This library extends the inbuilt char
type with the Codepoint
trait, which implements 100 properties of the UCD (Unicode Character Database). It aims to be fast and compact, and to have minimal dependencies (it does not require the rust standard library so only needs rust's core
crate).
extern crate ucd;
use ucd::Codepoint;
fn main() {
let salawat: char = 'ﷺ';
let decomp: String = salawat.decomposition_map().collect();
println!("{} -> {}", salawat, decomp);
// ﷺ -> صلى الله عليه وسلم
}
Though the library is fairly extensive, it is not complete.
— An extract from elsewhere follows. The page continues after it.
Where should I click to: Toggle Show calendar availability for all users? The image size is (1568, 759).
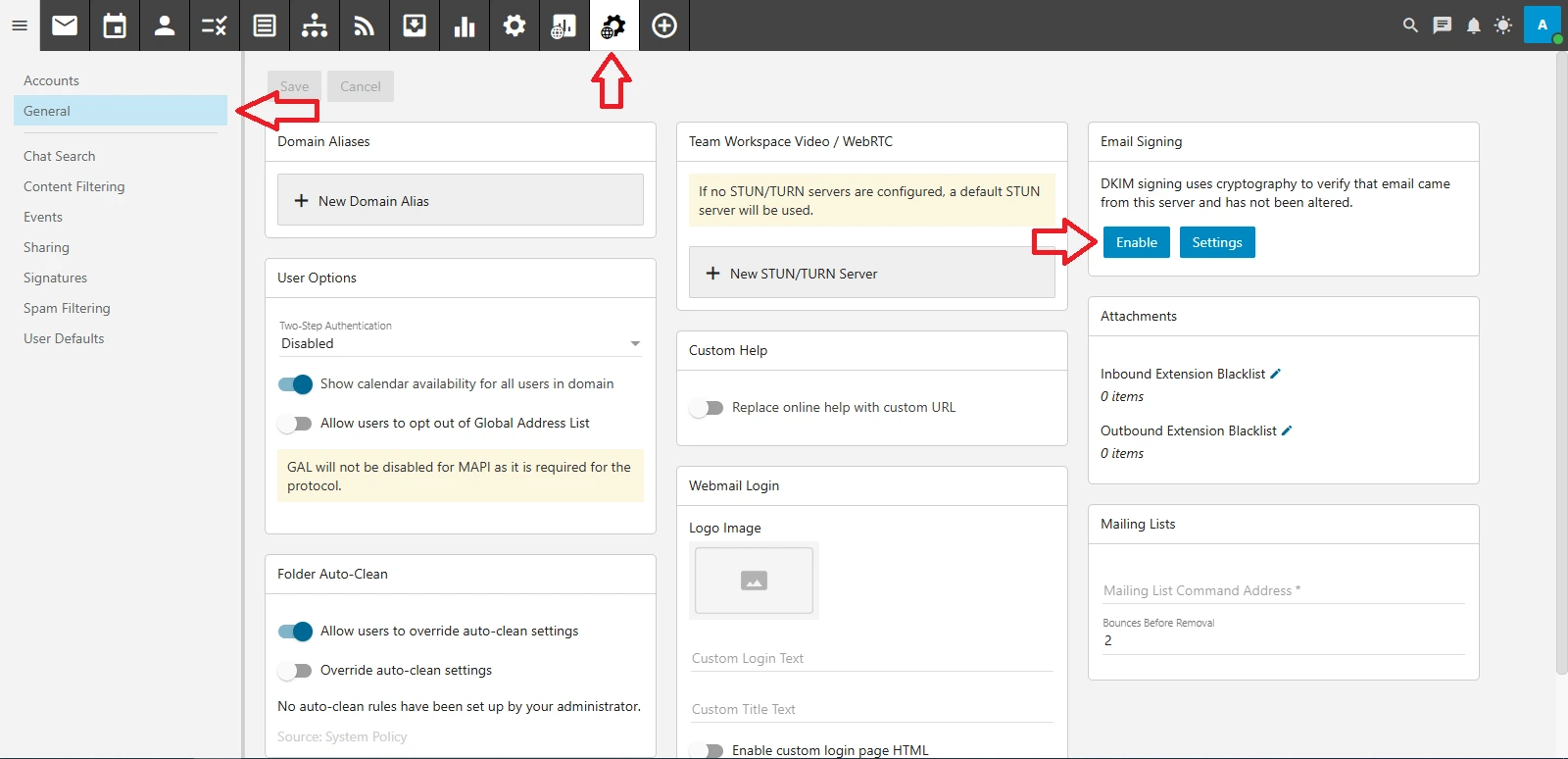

The properties it lacks are:
- Character names and aliases
- Unihan properties
- Tangut source data
- Named sequences
- Standardised variants
- CJK Radicals
- Emoji source data
Data was compressed as arrays of ranges of codepoints having each value for each property, excluding the most common value. Lookup is then implemented by a binary search which should provide O(1) access. A very unscientific test suggests each lookup takes around 100ns on a core i5 processor.
Please note that this data has been derived from the flat XML version of the UCD. Though this is published by Unicode, it is not the official version of the database. As such, it cannot be guaranteed that this library is entirely consistent with the official database. The unit tests do however suggest consistency with the XML database at least.
Note, in most cases enum values are simply the full name of the property value converted to camelcase. Perhaps I will eventually create a rustdoc version that will be more helpful.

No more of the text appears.